> Provided data:
::::::

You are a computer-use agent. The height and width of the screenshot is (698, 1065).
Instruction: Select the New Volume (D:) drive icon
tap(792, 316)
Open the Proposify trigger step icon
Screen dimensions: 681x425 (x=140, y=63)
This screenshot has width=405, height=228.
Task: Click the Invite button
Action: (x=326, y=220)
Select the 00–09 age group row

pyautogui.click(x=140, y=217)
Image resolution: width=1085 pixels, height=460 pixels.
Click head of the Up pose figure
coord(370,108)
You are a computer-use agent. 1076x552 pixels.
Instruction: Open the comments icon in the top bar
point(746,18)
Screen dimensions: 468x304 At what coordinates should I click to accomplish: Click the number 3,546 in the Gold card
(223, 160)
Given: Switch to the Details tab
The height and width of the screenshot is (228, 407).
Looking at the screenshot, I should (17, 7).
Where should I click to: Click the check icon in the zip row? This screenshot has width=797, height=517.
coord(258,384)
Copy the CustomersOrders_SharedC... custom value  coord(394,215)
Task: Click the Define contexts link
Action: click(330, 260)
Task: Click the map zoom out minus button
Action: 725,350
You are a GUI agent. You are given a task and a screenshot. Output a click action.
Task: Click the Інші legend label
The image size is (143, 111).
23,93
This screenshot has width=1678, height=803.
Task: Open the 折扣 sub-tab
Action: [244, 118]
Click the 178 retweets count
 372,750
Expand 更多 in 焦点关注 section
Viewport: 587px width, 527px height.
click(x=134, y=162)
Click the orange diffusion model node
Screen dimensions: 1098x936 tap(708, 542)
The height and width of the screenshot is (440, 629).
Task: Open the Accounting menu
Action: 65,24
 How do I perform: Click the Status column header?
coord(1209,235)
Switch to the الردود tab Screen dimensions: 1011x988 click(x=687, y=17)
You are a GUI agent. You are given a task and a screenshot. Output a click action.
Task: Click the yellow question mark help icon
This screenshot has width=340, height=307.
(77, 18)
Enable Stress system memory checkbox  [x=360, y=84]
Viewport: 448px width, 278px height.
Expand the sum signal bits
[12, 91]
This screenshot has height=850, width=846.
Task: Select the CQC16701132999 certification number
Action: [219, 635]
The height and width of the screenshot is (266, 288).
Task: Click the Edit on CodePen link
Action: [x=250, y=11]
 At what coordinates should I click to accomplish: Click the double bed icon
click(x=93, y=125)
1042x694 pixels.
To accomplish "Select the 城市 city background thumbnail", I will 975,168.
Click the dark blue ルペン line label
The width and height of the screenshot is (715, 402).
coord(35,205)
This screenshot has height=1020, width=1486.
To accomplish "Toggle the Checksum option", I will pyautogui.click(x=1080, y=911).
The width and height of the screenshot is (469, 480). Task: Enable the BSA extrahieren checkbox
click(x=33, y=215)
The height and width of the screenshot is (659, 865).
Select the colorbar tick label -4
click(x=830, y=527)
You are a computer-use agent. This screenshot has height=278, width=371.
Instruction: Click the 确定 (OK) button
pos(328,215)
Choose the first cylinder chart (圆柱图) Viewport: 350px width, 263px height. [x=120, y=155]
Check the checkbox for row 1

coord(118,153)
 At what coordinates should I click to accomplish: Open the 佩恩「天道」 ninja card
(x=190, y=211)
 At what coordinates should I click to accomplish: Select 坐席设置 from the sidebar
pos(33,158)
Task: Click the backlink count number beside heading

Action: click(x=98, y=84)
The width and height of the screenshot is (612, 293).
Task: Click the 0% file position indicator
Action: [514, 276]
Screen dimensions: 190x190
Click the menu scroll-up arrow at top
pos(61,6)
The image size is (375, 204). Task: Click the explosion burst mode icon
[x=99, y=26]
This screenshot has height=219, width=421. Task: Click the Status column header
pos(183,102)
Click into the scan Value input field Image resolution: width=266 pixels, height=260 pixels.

::::::

> What needs to be done:
Scan the entries above for the string "resolution", and copy every line where it turns up.

> Exercise result:
Image resolution: width=1085 pixels, height=460 pixels.
Click into the scan Value input field Image resolution: width=266 pixels, height=260 pixels.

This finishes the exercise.